The European Union is on the brink of an explosive vaccine trade war with the UK after officials in Brussels said they might block the export of AstraZeneca vaccines to Britain.
The development, which was briefed to outlets including Bloomberg on Sunday, came amid threats of retaliation and anger in London over what officials see as reckless comments by some European leaders about the vaccine, which was codeveloped with Oxford University.
A YouGov poll released Monday and reported by Politico found a collapse in trust in the AstraZeneca vaccine in mainland Europe following interventions by European leaders questioning its effectiveness and safety.
Scientific studies in Europe, the UK, and the US have all found the vaccine to be both safe and effective.
The YouGov poll, however, found that 61% of people in France believed AstraZeneca's vaccine was unsafe, up 18 points from February. Similarly large changes appeared in Germany, Italy, and Spain as well. Trust in the UK stayed high, with 77% of respondents saying the vaccine was safe, though that number was 4 percentage points lower than in February.
The survey was conducted from March 12 to Thursday, at the height of investigations over whether AstraZeneca's vaccine was linked to a higher risk of blood clots. Because of that timing, few if any respondents would have known the European Medicines Agency's final determination Thursday that the vaccine was safe.
The poll finding was met with disbelief in London, with one unnamed UK government official telling Politico that Brussels was acting like an "enemy state."
"It is one thing for the EU to risk the lives of its own people by spreading disinformation about the Oxford vaccine - that is bad enough," the official said.

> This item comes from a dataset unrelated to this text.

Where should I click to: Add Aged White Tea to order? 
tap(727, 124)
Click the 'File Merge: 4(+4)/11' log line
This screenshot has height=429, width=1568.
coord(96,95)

"But for that disinformation to threaten the lives of people in Britain is a seriously hostile act, the sort of which we would usually only expect from an enemy state."
The row exploded Sunday when one official told Bloomberg that AstraZeneca vaccines produced in the EU should be reserved for EU member states, which have fallen far behind the UK in their vaccination efforts.

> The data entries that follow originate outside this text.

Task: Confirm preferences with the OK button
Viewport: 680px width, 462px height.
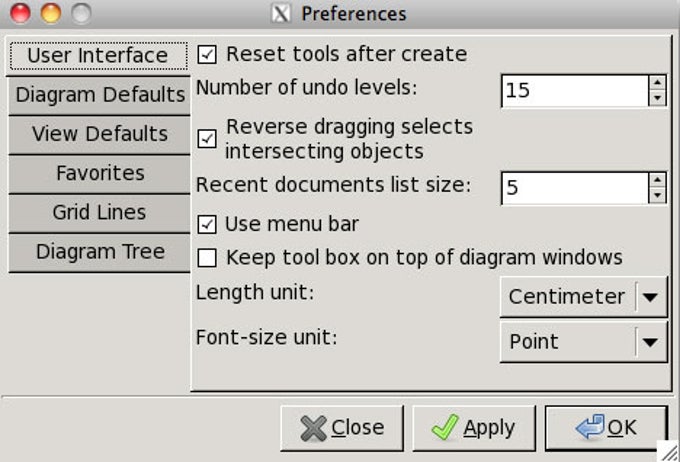Action: [606, 428]
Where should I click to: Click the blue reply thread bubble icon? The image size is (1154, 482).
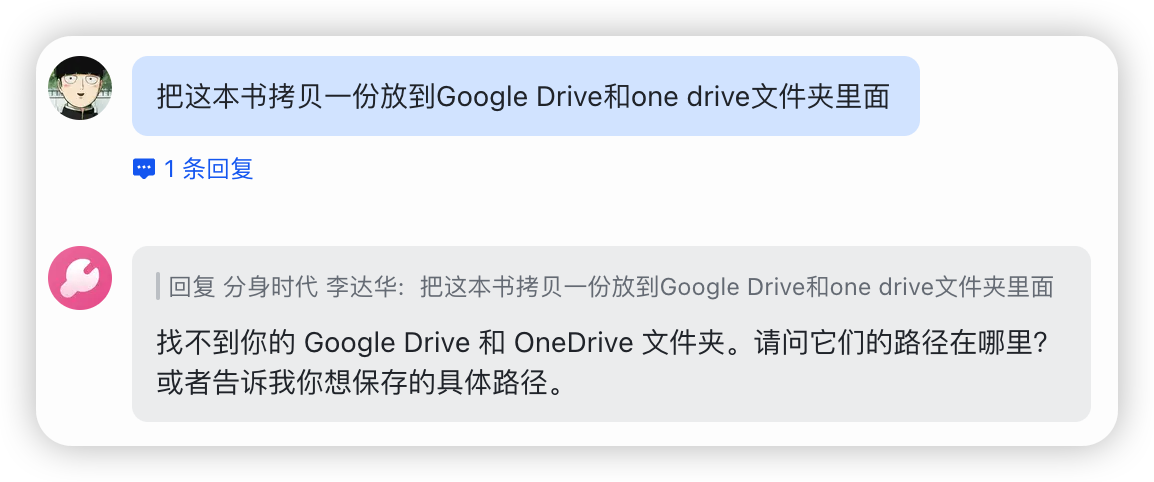tap(144, 169)
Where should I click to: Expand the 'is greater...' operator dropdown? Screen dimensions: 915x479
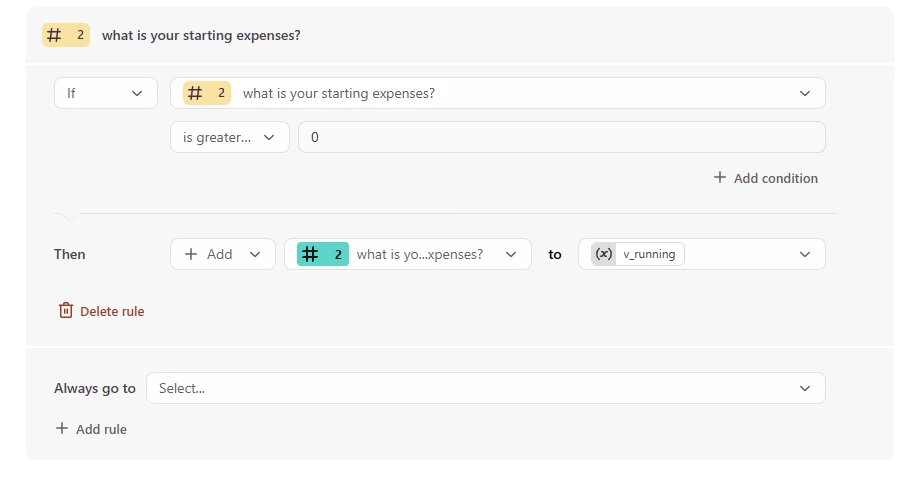[229, 137]
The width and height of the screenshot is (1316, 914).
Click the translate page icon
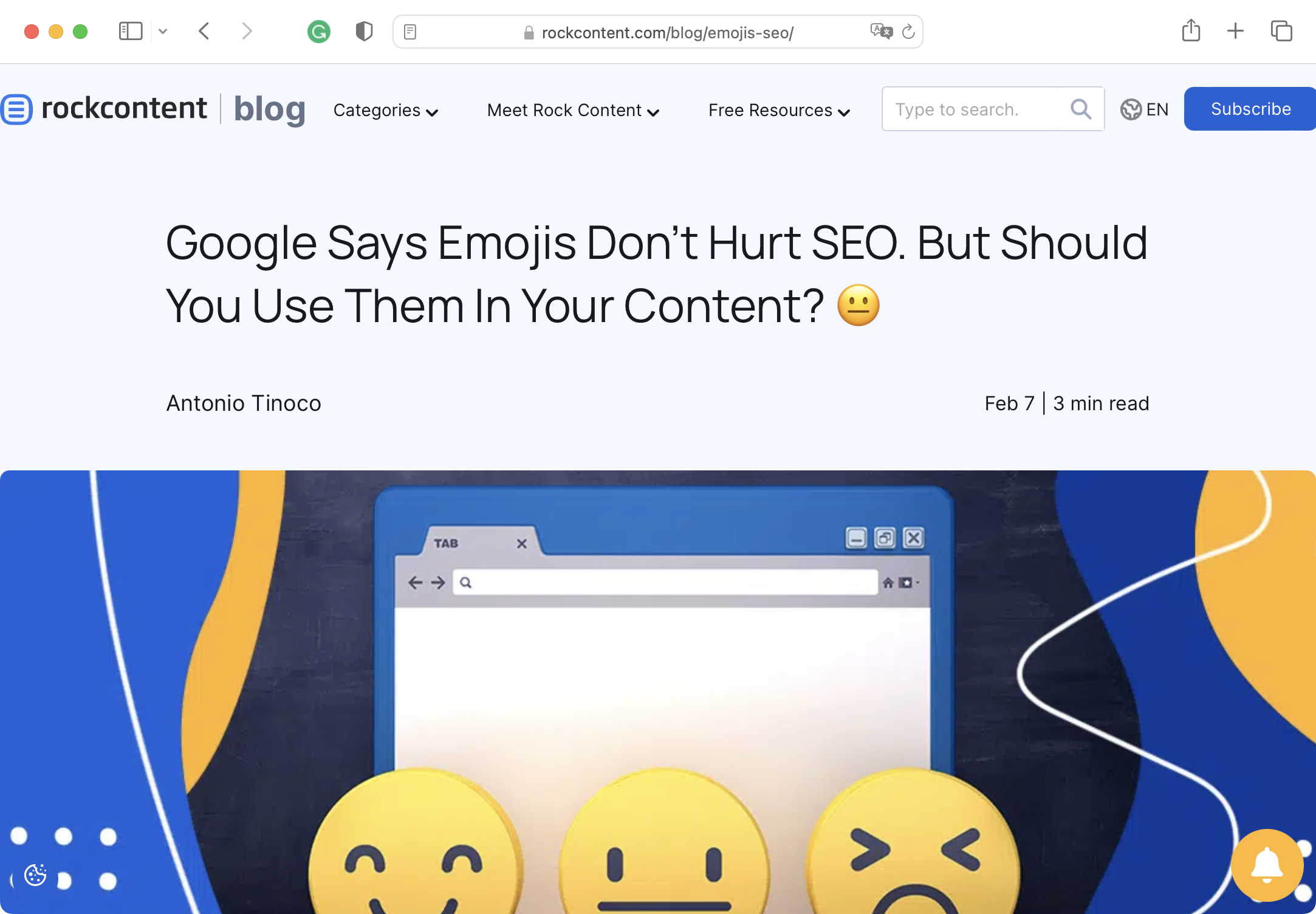(881, 31)
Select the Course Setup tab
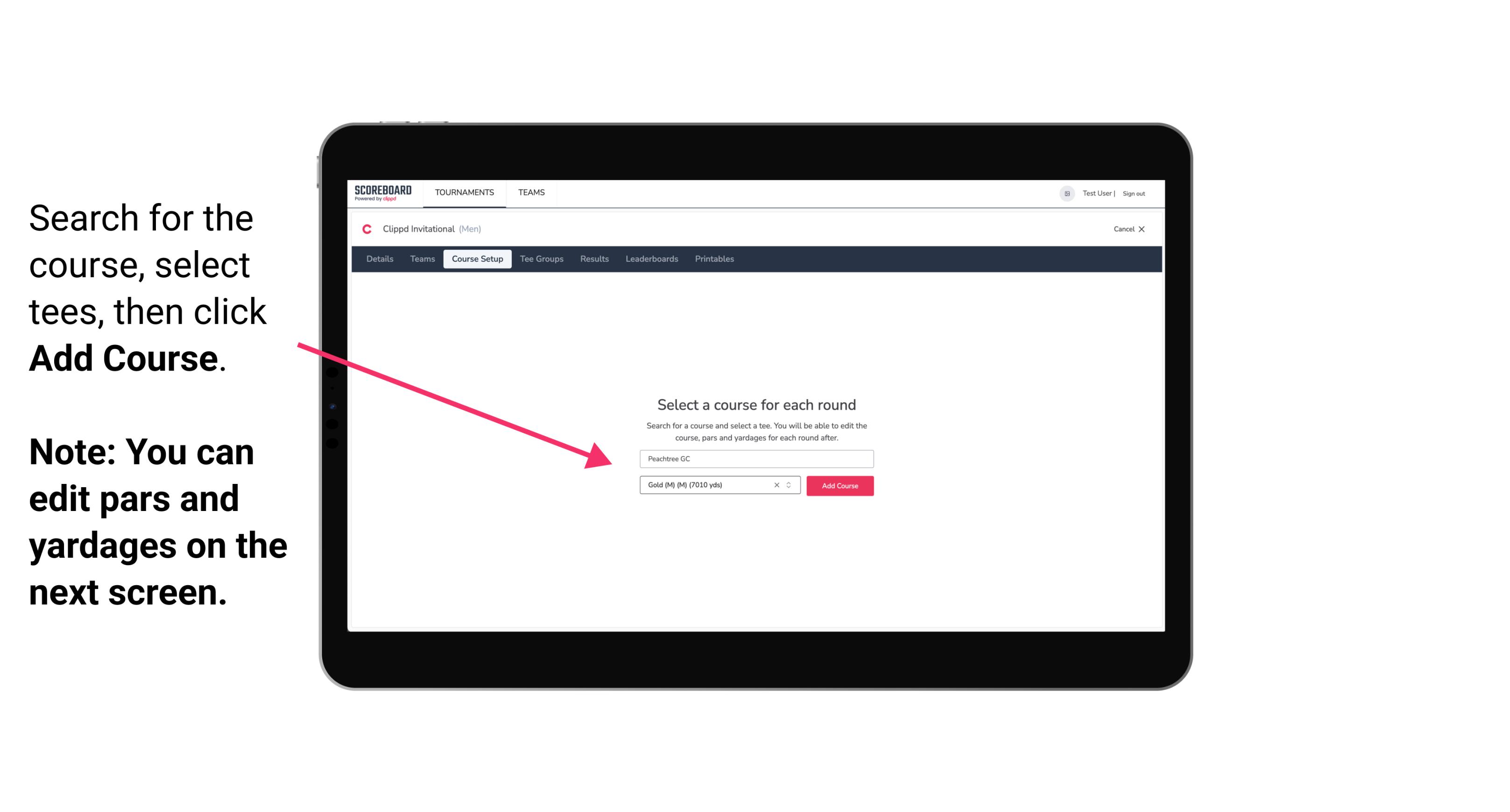This screenshot has width=1510, height=812. (477, 259)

European leaders are scheduled to meet Thursday to decide whether to press ahead with a vaccine export ban after the European Commission's president,
"That is the message to AstraZeneca," she told reporters. "You fulfill your contract with Europe before you start delivering to other countries.'"
"We have the possibility to forbid planned exports."
As a sign of growing tensions, a UK health minister, Helen Whately, on Monday refused three times to deny that the UK would introduce retaliatory measures if the EU proceeded with a ban.
UK Defense Secretary Ben Wallace insisted on Sunday that drug companies must honor contracts and told the BBC: "The grown-up thing would be for the European Commission and some of the European leaders to not indulge in rhetoric."
The row comes amid months of mounting tensions between Brussels and London over the supply of AstraZeneca vaccines.
There is also fury in London over the decision by 13 European governments to suspend the use of AstraZeneca vaccines last week over what turned out to be incorrect fears about blood clots.
A large-scale US trial published on Monday found that the jab was both safe and highly effective, and most European governments have resumed their vaccination programs after the European Medicines Agency last week declared the vaccine safe.
The US trial results found no evidence of a link to blood clots.